- **What to produce**: Each line from the one containing "1130x848 pixels. Task: Expand" to the end of the records should be copied exactly, and no other line.

Entries shown Block Start

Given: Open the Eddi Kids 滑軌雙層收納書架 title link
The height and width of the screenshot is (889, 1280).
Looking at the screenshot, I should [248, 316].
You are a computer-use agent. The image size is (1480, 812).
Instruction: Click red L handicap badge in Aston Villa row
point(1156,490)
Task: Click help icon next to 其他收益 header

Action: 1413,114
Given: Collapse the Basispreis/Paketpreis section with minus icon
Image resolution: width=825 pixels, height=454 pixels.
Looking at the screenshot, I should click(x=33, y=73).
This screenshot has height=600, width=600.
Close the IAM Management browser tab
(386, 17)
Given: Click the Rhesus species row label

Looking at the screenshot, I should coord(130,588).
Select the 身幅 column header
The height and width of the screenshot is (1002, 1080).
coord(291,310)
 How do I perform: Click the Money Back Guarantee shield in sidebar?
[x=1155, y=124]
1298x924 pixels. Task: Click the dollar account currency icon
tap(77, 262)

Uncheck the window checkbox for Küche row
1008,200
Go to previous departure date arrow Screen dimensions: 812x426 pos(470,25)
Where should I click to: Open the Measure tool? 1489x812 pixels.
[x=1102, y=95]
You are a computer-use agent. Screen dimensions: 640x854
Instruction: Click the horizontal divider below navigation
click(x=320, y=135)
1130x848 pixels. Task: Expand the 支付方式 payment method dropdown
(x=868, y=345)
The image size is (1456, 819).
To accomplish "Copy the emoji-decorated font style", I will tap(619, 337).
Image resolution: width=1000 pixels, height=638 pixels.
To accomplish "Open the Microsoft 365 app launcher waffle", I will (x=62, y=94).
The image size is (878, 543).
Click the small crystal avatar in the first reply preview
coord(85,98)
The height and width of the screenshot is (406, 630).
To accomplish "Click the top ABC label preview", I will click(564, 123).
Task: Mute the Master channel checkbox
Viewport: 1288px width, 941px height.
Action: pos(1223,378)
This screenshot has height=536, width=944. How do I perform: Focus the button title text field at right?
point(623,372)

Entries shown Block End

- **Your response**:
1130x848 pixels. Task: Expand the 支付方式 payment method dropdown
(x=868, y=345)
The image size is (1456, 819).
To accomplish "Copy the emoji-decorated font style", I will tap(619, 337).
Image resolution: width=1000 pixels, height=638 pixels.
To accomplish "Open the Microsoft 365 app launcher waffle", I will (x=62, y=94).
The image size is (878, 543).
Click the small crystal avatar in the first reply preview
coord(85,98)
The height and width of the screenshot is (406, 630).
To accomplish "Click the top ABC label preview", I will click(564, 123).
Task: Mute the Master channel checkbox
Viewport: 1288px width, 941px height.
Action: pos(1223,378)
This screenshot has height=536, width=944. How do I perform: Focus the button title text field at right?
point(623,372)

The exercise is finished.